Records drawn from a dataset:
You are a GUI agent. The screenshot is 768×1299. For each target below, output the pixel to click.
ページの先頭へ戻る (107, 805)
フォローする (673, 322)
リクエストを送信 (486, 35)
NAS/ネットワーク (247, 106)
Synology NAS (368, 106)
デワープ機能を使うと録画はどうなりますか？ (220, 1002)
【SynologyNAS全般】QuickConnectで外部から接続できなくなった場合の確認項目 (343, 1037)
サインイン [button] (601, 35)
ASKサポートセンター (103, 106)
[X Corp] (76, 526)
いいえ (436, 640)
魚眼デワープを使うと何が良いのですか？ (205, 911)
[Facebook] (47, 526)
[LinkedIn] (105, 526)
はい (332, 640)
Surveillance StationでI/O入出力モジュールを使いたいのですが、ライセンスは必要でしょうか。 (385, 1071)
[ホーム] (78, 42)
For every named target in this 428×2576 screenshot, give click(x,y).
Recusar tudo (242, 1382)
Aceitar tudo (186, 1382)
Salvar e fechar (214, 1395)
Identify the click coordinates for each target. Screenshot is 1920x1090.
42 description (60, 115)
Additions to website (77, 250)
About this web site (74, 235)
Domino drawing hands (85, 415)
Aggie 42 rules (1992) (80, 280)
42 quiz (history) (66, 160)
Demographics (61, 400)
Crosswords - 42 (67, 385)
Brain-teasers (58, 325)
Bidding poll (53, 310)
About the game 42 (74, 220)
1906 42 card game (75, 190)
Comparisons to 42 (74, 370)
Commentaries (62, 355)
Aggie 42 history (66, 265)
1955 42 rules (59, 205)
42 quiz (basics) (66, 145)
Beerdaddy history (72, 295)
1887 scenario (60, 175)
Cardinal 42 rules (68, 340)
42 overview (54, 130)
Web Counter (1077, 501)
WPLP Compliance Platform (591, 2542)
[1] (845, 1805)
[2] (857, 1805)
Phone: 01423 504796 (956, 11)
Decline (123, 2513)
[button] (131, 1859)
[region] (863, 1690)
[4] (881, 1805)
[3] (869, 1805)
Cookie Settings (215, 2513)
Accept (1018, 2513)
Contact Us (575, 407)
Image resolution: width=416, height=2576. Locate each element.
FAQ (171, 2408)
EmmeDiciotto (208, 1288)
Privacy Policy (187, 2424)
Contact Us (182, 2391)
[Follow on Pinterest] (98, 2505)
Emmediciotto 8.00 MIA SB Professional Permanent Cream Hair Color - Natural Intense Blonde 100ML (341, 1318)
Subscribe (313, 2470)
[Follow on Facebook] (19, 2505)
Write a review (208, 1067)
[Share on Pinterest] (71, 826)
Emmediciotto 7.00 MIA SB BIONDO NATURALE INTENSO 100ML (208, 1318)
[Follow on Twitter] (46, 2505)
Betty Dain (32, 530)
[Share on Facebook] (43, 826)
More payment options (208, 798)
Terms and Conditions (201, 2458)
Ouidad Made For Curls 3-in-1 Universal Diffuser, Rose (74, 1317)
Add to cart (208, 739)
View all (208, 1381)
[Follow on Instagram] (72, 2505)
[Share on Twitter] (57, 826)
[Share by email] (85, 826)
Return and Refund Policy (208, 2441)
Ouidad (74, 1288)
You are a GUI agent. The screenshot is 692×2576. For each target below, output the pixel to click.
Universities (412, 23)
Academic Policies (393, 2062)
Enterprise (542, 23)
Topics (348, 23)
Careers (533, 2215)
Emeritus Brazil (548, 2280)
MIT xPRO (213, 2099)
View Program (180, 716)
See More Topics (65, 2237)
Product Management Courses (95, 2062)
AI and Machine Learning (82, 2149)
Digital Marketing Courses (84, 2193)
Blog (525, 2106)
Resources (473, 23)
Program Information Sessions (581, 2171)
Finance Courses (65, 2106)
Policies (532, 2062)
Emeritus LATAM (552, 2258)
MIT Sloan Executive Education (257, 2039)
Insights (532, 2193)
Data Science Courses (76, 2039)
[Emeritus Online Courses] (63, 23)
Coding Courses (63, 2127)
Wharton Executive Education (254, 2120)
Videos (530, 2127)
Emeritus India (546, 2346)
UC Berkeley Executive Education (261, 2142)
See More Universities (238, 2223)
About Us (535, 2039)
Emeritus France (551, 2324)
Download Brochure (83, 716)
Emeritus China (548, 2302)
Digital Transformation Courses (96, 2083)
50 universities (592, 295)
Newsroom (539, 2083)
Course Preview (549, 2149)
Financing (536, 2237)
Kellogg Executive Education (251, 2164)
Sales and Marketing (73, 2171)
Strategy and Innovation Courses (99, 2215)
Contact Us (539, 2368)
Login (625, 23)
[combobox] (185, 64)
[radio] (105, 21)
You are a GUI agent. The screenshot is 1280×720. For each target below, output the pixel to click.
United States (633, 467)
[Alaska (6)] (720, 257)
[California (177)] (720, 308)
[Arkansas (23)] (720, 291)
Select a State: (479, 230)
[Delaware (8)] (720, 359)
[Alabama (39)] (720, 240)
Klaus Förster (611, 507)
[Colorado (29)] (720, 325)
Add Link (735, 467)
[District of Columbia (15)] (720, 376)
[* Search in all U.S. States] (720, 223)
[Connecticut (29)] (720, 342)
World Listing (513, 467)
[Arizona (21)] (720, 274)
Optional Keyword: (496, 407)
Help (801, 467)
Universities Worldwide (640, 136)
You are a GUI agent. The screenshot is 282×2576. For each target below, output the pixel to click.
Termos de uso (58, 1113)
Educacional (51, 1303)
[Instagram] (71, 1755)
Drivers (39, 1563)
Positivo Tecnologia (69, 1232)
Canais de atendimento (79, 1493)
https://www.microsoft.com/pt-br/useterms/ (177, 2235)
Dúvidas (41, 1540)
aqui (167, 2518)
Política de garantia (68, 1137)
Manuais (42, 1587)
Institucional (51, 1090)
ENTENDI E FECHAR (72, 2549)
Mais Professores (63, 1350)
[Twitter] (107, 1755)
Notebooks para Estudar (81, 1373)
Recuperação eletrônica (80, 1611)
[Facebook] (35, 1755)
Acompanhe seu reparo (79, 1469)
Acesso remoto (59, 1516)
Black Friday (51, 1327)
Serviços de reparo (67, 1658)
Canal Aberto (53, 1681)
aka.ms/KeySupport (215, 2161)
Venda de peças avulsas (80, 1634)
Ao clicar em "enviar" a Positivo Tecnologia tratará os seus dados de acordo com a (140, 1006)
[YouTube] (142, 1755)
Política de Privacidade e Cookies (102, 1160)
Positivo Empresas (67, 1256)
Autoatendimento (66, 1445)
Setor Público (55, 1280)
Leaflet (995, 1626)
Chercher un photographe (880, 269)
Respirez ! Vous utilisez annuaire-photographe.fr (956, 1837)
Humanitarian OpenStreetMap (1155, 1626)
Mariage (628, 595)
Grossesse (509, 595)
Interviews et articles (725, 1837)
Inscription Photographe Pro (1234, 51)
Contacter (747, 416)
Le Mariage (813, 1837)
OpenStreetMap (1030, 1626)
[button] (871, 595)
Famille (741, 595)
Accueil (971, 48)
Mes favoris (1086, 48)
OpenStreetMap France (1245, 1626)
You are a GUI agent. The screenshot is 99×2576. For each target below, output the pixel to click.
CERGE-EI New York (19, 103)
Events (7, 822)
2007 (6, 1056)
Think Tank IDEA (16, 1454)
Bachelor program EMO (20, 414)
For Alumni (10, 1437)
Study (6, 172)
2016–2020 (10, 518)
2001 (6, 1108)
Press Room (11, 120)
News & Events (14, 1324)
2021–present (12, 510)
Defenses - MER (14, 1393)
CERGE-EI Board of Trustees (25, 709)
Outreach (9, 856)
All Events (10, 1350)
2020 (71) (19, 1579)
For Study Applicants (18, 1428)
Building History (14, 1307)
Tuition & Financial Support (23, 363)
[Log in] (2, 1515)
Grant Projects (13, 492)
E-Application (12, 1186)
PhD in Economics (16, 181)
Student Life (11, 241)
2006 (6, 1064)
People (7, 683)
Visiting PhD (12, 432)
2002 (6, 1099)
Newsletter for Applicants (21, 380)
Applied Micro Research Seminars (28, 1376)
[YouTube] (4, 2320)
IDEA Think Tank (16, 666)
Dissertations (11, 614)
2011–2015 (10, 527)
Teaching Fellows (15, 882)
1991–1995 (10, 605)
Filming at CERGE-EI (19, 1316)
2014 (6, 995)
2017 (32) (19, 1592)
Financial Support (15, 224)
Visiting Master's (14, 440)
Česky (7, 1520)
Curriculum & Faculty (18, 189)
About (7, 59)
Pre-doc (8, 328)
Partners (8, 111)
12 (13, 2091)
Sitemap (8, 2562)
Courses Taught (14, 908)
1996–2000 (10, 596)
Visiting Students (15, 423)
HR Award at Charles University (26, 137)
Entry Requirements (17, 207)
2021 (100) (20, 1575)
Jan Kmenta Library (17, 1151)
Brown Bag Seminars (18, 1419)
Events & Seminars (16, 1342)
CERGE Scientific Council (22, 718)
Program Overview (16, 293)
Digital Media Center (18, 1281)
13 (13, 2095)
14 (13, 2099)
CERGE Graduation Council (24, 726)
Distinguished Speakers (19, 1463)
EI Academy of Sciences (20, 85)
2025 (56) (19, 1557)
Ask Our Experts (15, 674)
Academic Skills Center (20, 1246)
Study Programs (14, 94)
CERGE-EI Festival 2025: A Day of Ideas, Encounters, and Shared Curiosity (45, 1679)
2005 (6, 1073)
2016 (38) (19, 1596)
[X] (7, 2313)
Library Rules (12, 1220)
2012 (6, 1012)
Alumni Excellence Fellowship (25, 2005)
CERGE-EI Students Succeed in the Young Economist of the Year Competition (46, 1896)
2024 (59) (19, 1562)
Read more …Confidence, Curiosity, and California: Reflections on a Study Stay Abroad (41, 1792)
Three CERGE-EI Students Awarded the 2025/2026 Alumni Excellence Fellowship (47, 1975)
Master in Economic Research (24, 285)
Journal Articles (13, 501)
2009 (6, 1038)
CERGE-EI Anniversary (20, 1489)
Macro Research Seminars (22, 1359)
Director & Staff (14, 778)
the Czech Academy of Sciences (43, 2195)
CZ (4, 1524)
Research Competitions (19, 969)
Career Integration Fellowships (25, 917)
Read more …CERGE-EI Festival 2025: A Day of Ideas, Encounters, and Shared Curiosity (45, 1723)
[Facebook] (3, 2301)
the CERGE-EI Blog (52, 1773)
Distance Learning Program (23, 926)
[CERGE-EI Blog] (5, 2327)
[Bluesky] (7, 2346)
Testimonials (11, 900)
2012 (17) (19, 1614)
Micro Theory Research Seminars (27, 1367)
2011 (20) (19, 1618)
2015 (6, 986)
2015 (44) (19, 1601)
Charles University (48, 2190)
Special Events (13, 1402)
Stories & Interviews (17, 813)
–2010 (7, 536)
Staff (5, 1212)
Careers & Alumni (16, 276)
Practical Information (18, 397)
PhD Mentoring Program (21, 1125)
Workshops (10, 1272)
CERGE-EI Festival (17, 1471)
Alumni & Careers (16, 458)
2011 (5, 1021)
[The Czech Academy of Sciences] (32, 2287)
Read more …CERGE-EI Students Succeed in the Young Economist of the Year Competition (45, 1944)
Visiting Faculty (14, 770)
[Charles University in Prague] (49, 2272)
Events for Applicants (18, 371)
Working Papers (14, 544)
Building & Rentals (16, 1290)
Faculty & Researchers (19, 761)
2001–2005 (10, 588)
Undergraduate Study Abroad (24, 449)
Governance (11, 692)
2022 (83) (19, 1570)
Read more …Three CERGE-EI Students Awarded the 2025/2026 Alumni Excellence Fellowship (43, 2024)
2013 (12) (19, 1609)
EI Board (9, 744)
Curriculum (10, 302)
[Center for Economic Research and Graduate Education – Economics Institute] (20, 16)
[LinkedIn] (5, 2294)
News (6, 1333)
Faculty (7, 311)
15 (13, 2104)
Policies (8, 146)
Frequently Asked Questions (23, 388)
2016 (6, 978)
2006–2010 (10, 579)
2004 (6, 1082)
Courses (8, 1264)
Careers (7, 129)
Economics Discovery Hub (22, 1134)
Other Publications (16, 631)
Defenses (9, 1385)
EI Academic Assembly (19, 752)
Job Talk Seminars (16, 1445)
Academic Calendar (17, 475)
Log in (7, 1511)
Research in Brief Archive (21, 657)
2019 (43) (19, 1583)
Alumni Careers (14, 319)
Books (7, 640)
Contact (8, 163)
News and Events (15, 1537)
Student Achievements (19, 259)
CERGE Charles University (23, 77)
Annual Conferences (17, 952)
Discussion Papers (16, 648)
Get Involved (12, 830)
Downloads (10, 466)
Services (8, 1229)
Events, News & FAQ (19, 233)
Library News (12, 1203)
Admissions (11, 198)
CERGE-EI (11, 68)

* _WHAT TO DO_
From the opening line of the data above through the line that contains "Contact Us (575, 407)", please print each line as it stands and only those lines.

* _SOLUTION TO THIS TASK_
You are a GUI agent. The screenshot is 768×1299. For each target below, output the pixel to click.
ページの先頭へ戻る (107, 805)
フォローする (673, 322)
リクエストを送信 (486, 35)
NAS/ネットワーク (247, 106)
Synology NAS (368, 106)
デワープ機能を使うと録画はどうなりますか？ (220, 1002)
【SynologyNAS全般】QuickConnectで外部から接続できなくなった場合の確認項目 (343, 1037)
サインイン [button] (601, 35)
ASKサポートセンター (103, 106)
[X Corp] (76, 526)
いいえ (436, 640)
魚眼デワープを使うと何が良いのですか？ (205, 911)
[Facebook] (47, 526)
[LinkedIn] (105, 526)
はい (332, 640)
Surveillance StationでI/O入出力モジュールを使いたいのですが、ライセンスは必要でしょうか。 (385, 1071)
[ホーム] (78, 42)
For every named target in this 428×2576 screenshot, give click(x,y).
Recusar tudo (242, 1382)
Aceitar tudo (186, 1382)
Salvar e fechar (214, 1395)
Identify the click coordinates for each target. Screenshot is 1920x1090.
42 description (60, 115)
Additions to website (77, 250)
About this web site (74, 235)
Domino drawing hands (85, 415)
Aggie 42 rules (1992) (80, 280)
42 quiz (history) (66, 160)
Demographics (61, 400)
Crosswords - 42 (67, 385)
Brain-teasers (58, 325)
Bidding poll (53, 310)
About the game 42 (74, 220)
1906 42 card game (75, 190)
Comparisons to 42 (74, 370)
Commentaries (62, 355)
Aggie 42 history (66, 265)
1955 42 rules (59, 205)
42 quiz (basics) (66, 145)
Beerdaddy history (72, 295)
1887 scenario (60, 175)
Cardinal 42 rules (68, 340)
42 overview (54, 130)
Web Counter (1077, 501)
WPLP Compliance Platform (591, 2542)
[1] (845, 1805)
[2] (857, 1805)
Phone: 01423 504796 (956, 11)
Decline (123, 2513)
[button] (131, 1859)
[region] (863, 1690)
[4] (881, 1805)
[3] (869, 1805)
Cookie Settings (215, 2513)
Accept (1018, 2513)
Contact Us (575, 407)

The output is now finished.